>>>

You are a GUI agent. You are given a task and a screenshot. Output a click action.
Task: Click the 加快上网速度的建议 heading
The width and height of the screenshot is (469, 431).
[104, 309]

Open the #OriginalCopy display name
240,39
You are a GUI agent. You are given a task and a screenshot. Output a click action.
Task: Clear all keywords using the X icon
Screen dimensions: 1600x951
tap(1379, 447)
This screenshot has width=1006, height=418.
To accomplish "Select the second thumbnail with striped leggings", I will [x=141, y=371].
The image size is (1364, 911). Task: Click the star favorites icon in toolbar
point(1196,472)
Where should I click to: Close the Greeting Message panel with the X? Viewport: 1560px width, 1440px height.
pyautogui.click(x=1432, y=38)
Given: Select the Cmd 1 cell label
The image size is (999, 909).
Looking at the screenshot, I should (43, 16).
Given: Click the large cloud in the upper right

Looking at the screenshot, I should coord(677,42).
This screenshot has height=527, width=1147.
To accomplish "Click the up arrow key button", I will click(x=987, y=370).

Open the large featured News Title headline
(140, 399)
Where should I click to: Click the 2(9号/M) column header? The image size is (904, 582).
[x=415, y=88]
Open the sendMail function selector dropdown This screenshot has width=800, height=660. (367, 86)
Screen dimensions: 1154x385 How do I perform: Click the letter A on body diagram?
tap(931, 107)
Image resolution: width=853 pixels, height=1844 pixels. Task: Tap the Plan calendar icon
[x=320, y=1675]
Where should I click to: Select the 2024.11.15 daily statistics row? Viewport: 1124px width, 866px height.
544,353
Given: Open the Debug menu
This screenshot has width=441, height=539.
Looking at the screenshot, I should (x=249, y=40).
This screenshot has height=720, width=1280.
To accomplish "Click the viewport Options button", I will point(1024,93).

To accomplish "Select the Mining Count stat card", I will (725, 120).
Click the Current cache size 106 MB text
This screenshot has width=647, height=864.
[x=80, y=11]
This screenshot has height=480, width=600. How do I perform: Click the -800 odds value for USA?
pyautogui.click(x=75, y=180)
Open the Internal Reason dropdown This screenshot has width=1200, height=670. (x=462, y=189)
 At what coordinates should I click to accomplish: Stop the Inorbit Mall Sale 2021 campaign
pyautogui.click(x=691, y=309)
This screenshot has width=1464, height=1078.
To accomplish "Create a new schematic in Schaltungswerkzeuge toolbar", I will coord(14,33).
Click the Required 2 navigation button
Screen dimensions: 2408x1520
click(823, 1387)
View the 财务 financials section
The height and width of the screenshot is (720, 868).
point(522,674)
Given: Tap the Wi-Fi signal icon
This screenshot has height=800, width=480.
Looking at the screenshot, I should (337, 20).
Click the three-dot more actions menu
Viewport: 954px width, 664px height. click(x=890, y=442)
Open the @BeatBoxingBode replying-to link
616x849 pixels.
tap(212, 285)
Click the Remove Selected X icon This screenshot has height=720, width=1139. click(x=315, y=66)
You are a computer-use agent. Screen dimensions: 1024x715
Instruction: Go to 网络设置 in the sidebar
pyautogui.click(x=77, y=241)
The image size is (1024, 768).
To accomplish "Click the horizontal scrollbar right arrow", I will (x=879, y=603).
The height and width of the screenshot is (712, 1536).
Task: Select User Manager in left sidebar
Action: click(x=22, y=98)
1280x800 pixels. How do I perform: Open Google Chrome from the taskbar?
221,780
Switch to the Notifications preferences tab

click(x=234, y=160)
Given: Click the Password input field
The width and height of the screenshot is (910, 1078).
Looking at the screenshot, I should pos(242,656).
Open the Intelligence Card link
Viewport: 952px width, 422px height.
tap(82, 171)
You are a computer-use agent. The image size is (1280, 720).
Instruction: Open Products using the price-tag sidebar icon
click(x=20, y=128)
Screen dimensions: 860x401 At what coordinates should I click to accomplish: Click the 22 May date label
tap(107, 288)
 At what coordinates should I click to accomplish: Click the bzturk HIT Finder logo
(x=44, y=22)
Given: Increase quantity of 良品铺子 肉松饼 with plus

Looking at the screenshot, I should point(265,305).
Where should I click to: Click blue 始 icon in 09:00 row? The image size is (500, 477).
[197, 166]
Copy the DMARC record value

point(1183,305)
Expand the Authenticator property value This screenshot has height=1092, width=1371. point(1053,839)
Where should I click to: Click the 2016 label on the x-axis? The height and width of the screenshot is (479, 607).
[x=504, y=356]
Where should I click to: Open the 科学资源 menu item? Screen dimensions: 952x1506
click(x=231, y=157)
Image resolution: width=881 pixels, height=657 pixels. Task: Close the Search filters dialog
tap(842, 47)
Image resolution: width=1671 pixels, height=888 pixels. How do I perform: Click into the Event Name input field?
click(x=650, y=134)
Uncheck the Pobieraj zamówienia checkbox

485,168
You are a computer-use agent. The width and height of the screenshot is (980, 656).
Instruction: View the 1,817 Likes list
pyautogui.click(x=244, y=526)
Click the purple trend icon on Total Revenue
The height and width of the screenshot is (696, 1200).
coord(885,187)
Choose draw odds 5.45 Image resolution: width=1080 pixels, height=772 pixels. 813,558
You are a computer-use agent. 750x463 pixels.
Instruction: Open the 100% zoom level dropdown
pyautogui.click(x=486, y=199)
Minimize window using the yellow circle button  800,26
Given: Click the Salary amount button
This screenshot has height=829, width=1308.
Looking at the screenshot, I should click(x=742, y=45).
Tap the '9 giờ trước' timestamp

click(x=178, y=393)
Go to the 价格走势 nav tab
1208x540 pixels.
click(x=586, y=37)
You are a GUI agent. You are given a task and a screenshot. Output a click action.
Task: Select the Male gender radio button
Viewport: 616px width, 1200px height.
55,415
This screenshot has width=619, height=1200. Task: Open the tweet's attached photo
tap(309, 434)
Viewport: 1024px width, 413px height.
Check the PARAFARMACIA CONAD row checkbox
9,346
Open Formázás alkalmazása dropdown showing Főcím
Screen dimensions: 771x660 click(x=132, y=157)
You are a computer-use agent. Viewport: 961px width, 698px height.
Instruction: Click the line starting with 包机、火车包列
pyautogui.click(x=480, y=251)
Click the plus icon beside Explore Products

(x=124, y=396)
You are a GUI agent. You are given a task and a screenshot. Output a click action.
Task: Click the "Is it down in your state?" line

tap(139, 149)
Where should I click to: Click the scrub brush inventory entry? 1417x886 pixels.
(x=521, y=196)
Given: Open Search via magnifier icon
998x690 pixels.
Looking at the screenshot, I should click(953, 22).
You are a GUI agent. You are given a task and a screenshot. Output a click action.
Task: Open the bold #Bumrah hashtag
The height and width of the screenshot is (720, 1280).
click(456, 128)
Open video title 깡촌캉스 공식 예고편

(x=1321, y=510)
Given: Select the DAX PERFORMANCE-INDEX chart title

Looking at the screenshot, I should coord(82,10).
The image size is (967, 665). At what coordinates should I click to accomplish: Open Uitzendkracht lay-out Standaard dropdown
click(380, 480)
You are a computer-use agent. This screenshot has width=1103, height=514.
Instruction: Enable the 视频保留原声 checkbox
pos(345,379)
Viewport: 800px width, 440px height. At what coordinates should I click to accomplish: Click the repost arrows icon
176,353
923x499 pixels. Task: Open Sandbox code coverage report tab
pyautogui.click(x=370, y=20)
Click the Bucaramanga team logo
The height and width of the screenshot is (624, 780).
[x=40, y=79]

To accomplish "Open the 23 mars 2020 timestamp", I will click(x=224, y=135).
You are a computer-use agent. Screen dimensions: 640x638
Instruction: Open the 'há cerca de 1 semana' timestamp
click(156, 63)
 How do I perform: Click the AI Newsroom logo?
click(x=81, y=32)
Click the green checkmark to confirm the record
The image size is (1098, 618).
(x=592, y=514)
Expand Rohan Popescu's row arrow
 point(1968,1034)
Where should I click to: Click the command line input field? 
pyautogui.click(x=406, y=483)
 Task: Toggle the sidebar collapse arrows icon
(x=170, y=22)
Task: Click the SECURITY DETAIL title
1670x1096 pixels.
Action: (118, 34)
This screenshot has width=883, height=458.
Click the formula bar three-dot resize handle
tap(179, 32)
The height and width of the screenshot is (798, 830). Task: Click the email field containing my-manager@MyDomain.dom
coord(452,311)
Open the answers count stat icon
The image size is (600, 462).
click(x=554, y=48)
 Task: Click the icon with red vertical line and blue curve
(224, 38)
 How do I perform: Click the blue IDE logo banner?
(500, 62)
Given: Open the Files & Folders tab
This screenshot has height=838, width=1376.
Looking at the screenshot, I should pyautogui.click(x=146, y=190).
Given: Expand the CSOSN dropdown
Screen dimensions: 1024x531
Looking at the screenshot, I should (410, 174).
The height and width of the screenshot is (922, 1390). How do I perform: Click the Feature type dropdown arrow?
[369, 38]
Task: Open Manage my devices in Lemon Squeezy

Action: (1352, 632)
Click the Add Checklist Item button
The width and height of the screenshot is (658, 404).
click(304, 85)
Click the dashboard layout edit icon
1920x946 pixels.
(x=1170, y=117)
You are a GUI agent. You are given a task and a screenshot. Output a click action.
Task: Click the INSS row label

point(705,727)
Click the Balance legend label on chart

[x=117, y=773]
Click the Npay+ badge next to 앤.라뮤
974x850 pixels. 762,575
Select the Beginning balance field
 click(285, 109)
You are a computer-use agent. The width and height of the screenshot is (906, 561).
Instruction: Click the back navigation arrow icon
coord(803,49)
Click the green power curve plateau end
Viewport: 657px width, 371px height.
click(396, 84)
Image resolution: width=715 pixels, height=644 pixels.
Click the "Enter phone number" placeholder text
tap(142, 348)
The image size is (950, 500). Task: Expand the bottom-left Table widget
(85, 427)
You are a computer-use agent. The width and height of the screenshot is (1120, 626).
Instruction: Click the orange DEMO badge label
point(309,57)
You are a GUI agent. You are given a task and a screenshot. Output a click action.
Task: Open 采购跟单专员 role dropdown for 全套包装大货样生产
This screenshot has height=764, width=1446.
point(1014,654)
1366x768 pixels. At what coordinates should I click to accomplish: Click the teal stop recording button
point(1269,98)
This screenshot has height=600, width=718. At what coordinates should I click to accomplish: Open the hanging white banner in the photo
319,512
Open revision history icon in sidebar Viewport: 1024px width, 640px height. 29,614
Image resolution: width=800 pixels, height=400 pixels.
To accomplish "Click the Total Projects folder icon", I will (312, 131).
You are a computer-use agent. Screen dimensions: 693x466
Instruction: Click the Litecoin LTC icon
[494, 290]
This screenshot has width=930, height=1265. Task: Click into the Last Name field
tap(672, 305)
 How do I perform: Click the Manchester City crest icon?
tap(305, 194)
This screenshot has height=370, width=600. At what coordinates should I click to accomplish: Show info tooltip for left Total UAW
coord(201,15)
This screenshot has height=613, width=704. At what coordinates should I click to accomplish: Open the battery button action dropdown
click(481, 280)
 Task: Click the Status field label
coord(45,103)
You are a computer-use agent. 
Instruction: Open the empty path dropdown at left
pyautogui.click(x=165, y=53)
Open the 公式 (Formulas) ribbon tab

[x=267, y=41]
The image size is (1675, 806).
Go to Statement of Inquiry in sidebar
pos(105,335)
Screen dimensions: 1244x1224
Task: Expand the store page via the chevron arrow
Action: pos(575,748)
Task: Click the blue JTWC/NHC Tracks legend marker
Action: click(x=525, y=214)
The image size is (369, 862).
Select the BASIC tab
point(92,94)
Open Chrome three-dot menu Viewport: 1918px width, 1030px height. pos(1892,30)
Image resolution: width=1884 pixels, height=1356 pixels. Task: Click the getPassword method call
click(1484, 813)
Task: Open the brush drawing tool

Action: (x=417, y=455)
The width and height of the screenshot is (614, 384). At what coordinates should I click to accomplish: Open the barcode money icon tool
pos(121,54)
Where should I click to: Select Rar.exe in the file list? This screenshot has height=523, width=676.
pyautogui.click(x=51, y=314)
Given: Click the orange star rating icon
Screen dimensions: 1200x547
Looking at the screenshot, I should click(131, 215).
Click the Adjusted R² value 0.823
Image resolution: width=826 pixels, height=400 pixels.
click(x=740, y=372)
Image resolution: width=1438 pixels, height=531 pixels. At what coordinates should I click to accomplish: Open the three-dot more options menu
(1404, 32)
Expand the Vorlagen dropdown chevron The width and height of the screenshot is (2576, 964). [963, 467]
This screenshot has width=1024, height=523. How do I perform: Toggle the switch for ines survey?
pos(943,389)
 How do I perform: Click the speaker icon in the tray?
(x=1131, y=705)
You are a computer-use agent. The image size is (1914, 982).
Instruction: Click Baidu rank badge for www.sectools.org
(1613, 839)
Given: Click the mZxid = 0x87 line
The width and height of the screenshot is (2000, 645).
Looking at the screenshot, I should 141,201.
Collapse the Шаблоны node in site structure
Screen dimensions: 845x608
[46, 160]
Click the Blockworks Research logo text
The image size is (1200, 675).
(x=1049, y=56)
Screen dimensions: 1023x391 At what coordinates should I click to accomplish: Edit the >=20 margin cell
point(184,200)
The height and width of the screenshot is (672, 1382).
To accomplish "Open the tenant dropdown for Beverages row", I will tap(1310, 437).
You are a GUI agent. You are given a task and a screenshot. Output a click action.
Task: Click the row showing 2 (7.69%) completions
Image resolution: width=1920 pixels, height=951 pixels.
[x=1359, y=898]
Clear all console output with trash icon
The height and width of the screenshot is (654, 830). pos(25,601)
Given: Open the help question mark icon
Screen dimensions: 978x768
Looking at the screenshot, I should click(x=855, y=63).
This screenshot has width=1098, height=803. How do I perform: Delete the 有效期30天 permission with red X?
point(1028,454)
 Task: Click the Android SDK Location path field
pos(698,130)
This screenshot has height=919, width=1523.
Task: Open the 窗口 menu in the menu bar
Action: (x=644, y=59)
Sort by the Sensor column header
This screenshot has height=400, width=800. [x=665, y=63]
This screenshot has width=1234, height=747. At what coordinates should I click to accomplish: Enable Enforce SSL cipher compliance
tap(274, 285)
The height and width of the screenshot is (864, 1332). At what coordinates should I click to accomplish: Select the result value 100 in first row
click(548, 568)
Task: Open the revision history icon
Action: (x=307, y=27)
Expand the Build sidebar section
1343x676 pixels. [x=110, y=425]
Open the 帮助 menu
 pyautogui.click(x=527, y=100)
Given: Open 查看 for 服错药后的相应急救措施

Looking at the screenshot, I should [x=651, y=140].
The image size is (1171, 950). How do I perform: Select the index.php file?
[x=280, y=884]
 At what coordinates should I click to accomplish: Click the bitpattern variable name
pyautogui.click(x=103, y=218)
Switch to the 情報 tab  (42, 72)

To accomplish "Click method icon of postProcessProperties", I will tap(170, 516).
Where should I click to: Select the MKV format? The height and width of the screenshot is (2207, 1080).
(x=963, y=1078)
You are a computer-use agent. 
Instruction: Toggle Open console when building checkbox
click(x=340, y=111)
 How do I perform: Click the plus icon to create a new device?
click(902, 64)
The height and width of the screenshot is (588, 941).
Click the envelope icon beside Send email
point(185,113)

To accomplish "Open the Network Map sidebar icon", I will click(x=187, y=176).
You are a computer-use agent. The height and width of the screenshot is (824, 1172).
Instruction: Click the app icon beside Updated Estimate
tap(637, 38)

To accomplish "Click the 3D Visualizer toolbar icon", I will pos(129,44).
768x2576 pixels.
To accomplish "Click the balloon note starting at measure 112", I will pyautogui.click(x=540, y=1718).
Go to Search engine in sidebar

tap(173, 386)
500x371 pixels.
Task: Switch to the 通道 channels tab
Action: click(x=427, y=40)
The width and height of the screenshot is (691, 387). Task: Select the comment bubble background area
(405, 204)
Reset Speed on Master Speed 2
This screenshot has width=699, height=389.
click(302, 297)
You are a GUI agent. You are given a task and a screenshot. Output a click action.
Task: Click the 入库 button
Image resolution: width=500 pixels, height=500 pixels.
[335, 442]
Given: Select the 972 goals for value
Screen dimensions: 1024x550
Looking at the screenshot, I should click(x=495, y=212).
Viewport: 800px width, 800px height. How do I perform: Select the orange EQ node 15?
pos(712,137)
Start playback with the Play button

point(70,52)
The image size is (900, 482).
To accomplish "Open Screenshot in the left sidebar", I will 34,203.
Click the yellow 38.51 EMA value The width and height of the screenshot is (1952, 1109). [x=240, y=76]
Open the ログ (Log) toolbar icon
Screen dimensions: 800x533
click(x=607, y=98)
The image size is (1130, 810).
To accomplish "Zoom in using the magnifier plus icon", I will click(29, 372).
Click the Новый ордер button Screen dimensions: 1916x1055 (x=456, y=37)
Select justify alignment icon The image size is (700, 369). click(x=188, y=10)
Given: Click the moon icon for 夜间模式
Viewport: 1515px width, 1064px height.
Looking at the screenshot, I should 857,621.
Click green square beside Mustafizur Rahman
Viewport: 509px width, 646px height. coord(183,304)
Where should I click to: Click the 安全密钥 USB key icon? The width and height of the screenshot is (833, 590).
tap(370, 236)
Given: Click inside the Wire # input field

<<<

**ACTIVITY:** Output exactly the lines of the material above from the one containing "Click the Current cache size 106 MB text" up to and including the one containing "This screenshot has width=1464, height=1078.".

**SOLUTION TO THIS PROBLEM:**
Click the Current cache size 106 MB text
This screenshot has width=647, height=864.
[x=80, y=11]
This screenshot has height=480, width=600. How do I perform: Click the -800 odds value for USA?
pyautogui.click(x=75, y=180)
Open the Internal Reason dropdown This screenshot has width=1200, height=670. (x=462, y=189)
 At what coordinates should I click to accomplish: Stop the Inorbit Mall Sale 2021 campaign
pyautogui.click(x=691, y=309)
This screenshot has width=1464, height=1078.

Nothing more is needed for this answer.